• _Work instruction_
Search the listing below, and show each line that includes the word "click".
__________________________________________________
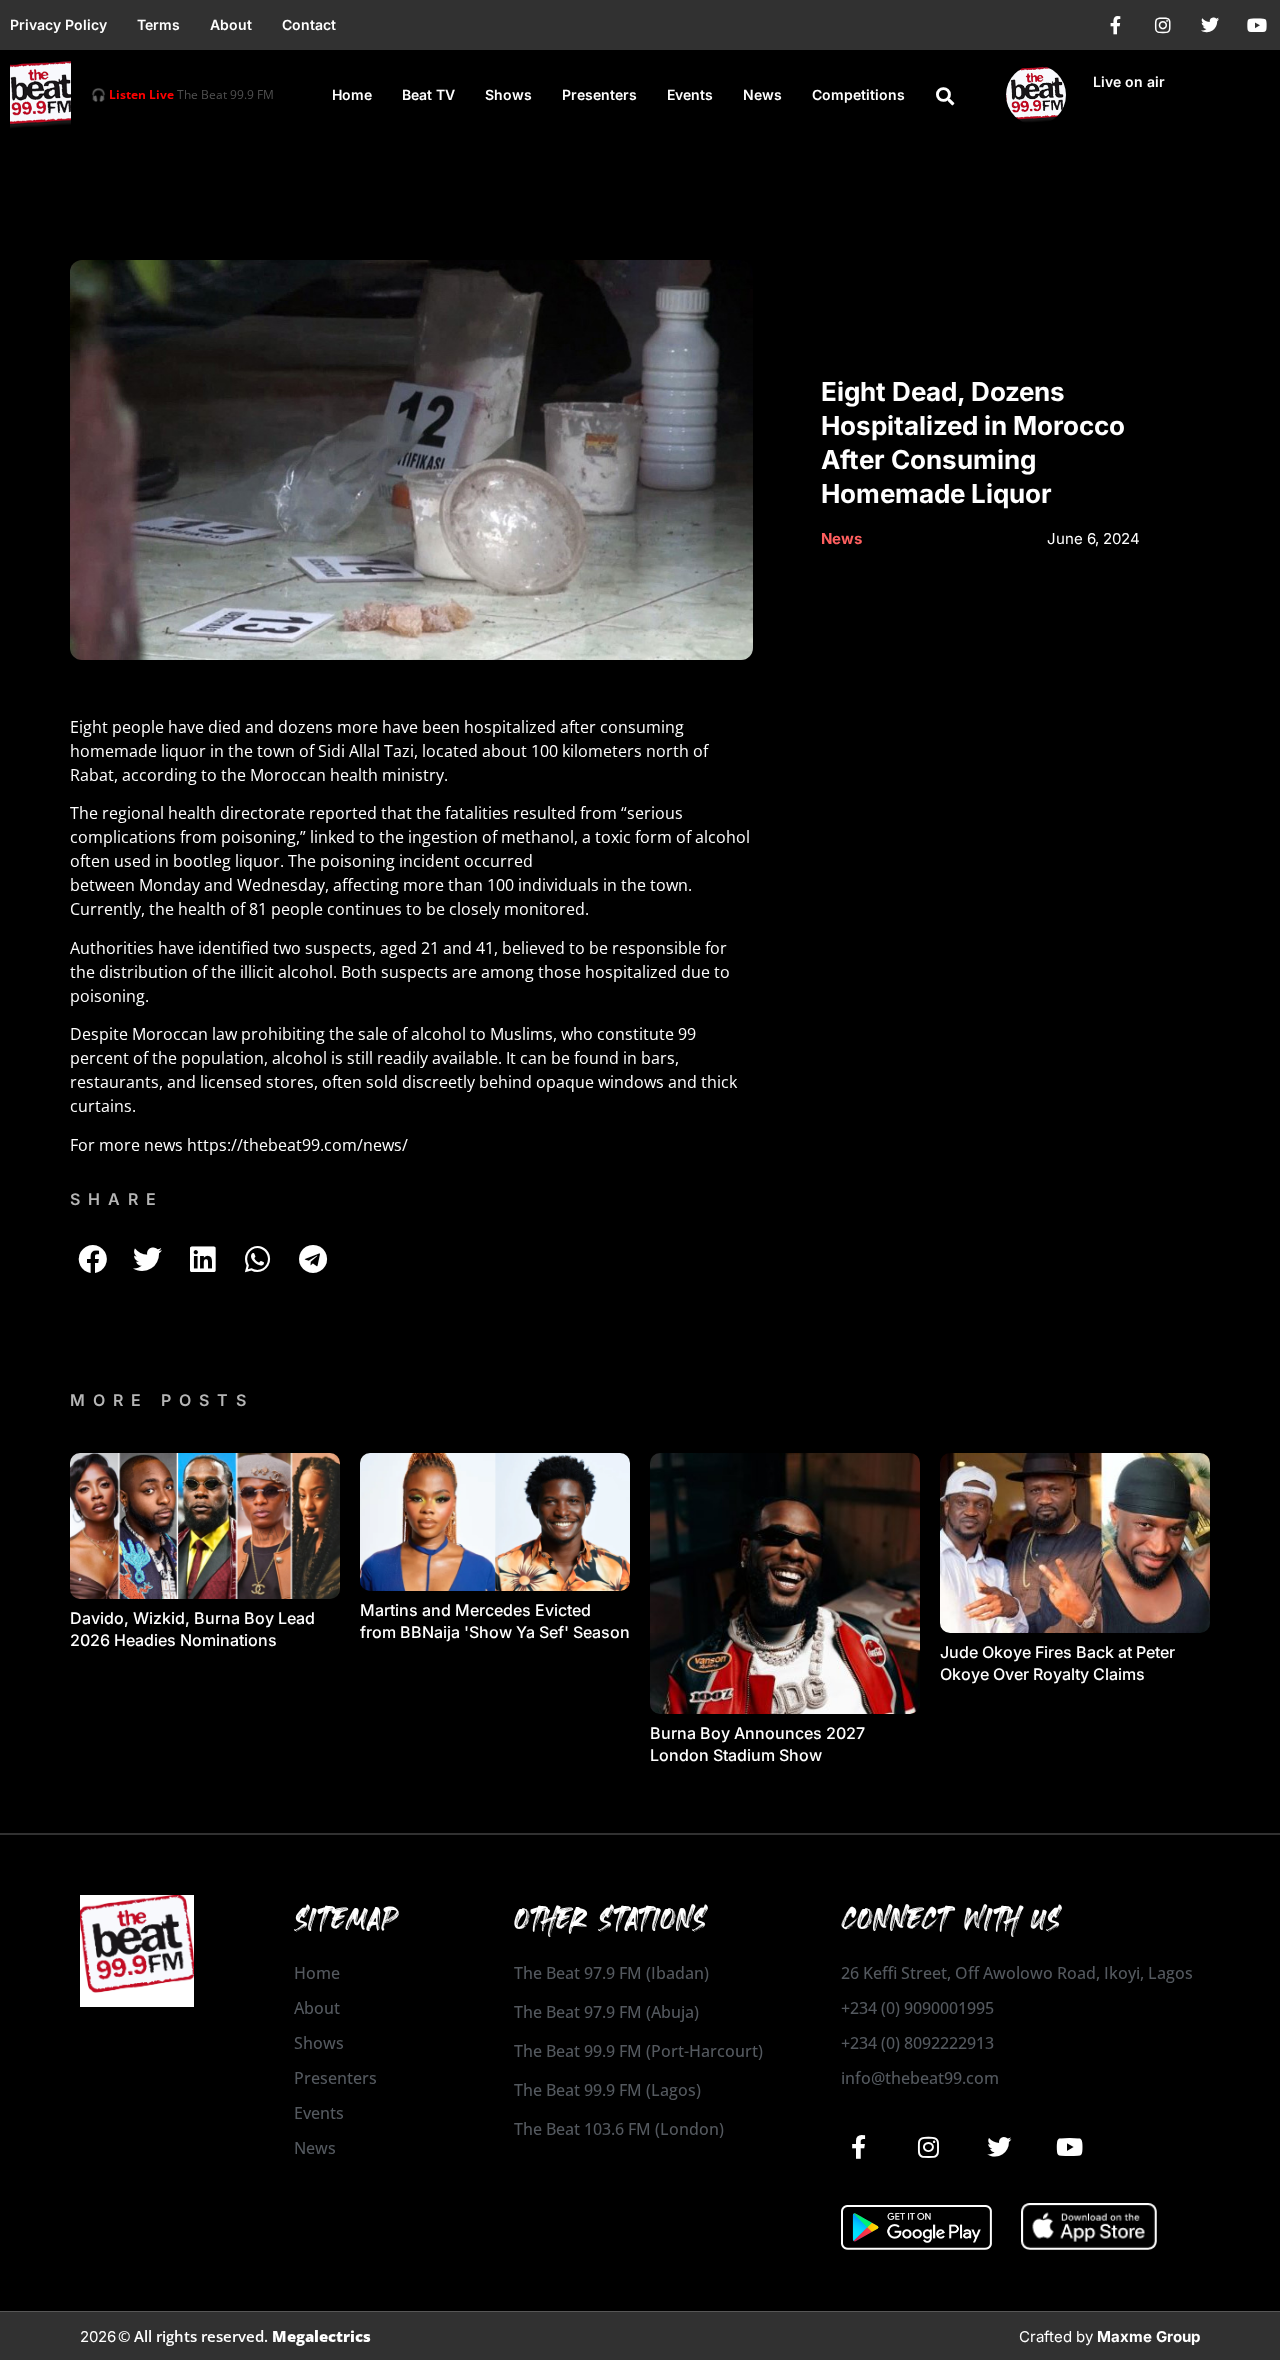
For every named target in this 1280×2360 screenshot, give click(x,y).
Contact (309, 24)
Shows (508, 94)
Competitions (858, 94)
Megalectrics (321, 2336)
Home (352, 94)
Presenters (599, 94)
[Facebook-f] (1116, 25)
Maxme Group (1148, 2336)
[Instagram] (1163, 25)
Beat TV (428, 94)
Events (690, 94)
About (231, 24)
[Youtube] (1257, 25)
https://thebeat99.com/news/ (297, 1145)
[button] (945, 96)
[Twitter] (1210, 25)
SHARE (117, 1199)
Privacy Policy (58, 24)
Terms (158, 24)
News (762, 94)
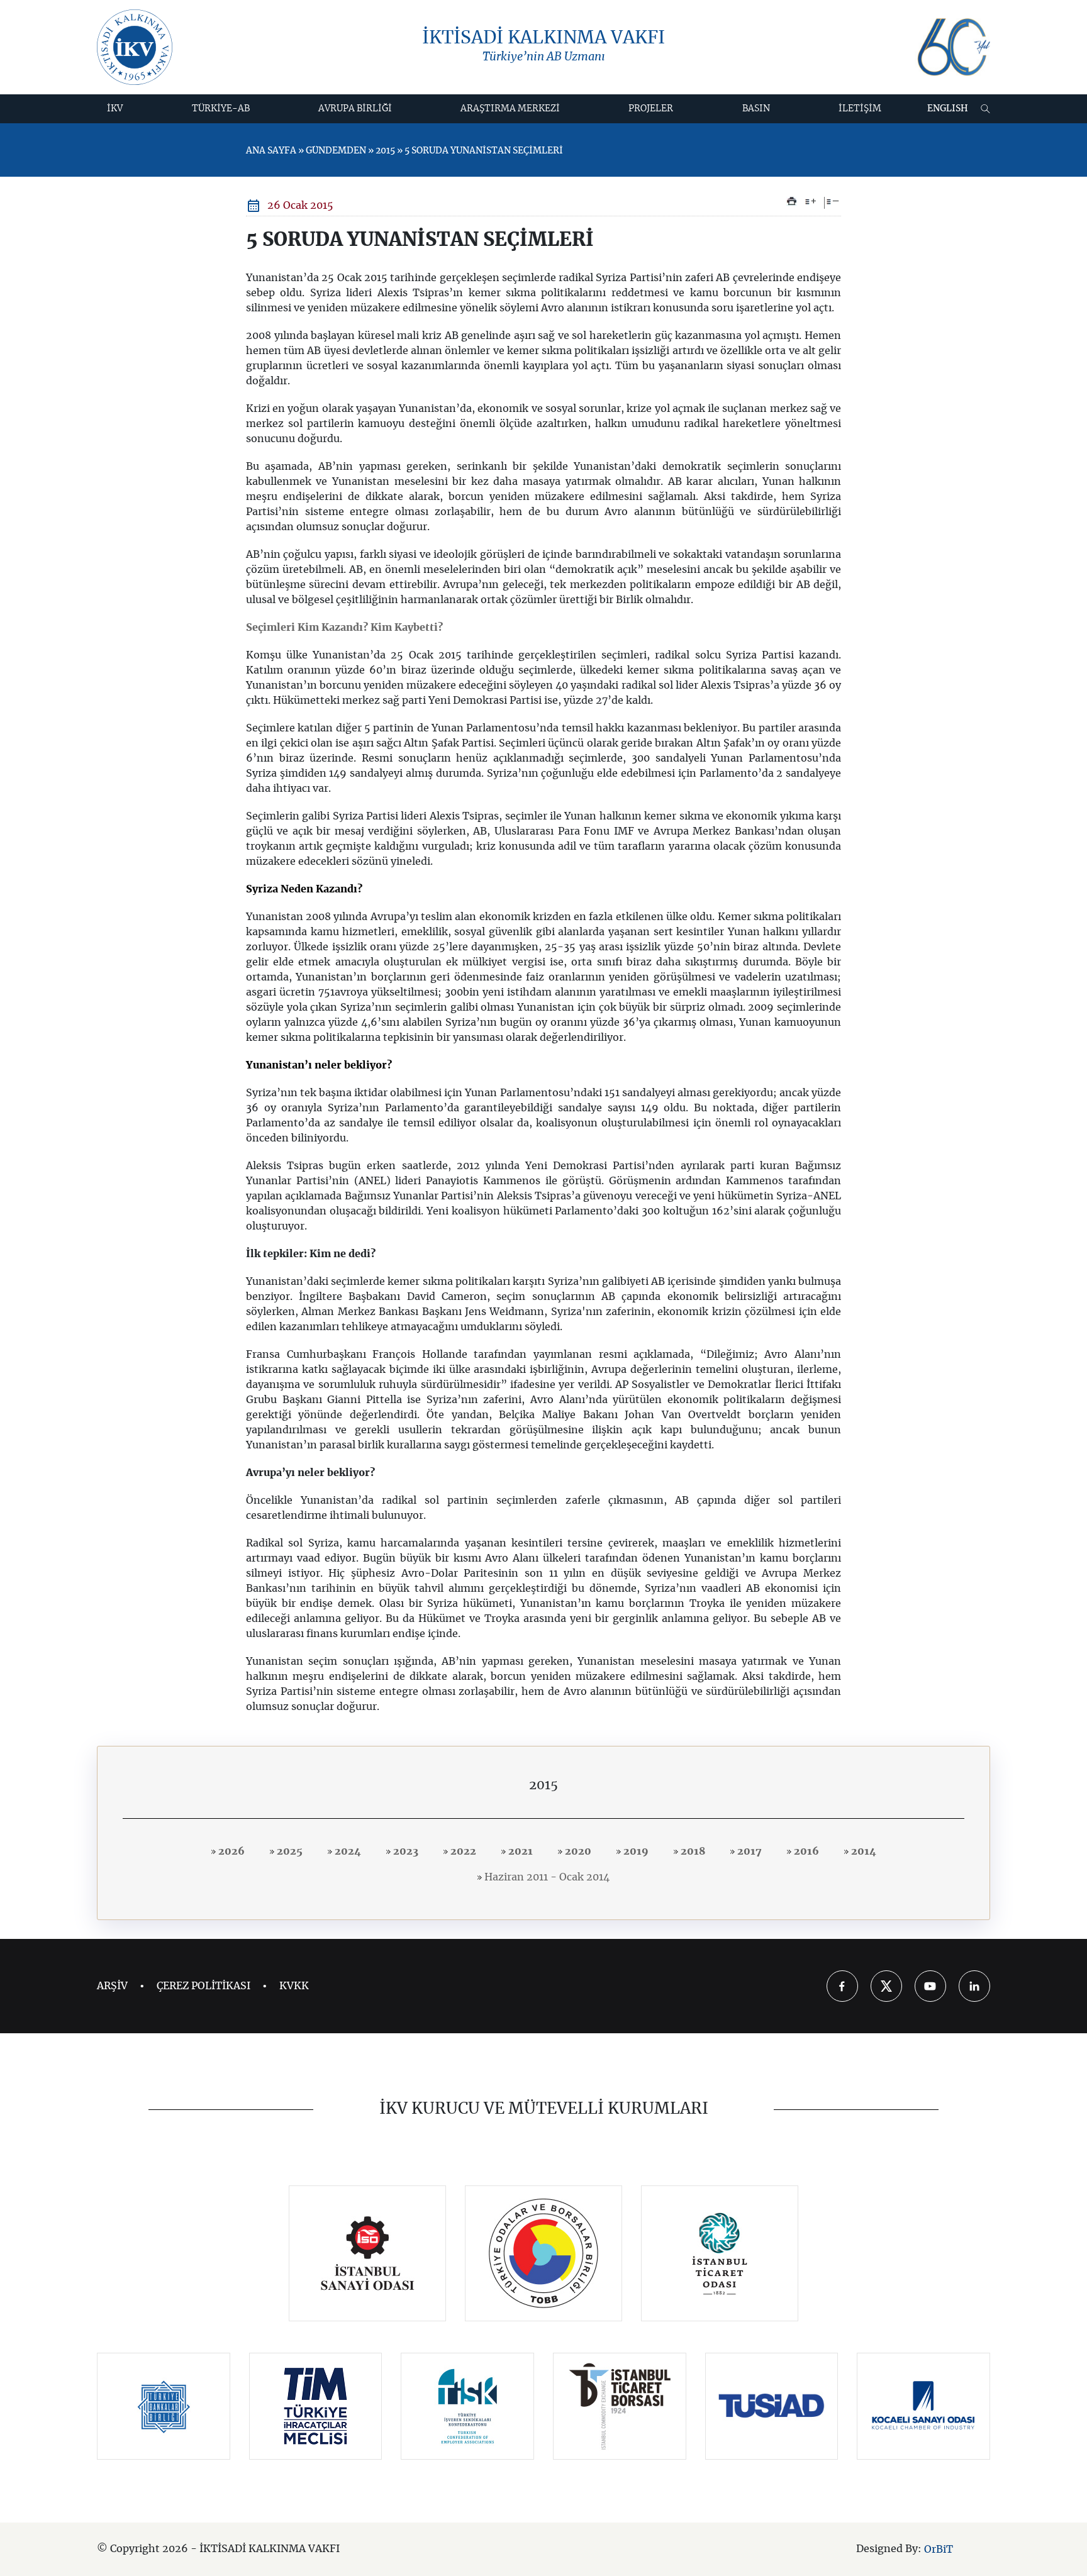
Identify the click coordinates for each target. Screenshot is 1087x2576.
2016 (805, 1851)
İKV (115, 108)
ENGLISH (947, 108)
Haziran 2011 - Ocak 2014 (546, 1877)
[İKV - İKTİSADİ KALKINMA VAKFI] (134, 47)
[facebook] (842, 1986)
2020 (576, 1851)
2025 (288, 1851)
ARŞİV (112, 1986)
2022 (462, 1851)
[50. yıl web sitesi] (952, 47)
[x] (886, 1986)
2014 (862, 1851)
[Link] (368, 2253)
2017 (748, 1851)
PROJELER (650, 108)
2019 (635, 1851)
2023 (404, 1851)
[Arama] (985, 108)
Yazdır (791, 201)
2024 (346, 1851)
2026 (230, 1851)
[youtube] (930, 1986)
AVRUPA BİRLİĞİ (355, 108)
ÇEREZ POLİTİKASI (203, 1986)
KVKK (294, 1986)
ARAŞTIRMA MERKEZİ (510, 108)
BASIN (756, 108)
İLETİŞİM (860, 108)
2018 (691, 1851)
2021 (519, 1851)
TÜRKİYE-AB (221, 108)
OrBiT (938, 2550)
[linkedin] (974, 1986)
__________________________________________________
• _Response_
For every named target in this 1280×2360 screenshot, give click(x,y).
Identify the click coordinates for each target. Screenshot is 1087x2576.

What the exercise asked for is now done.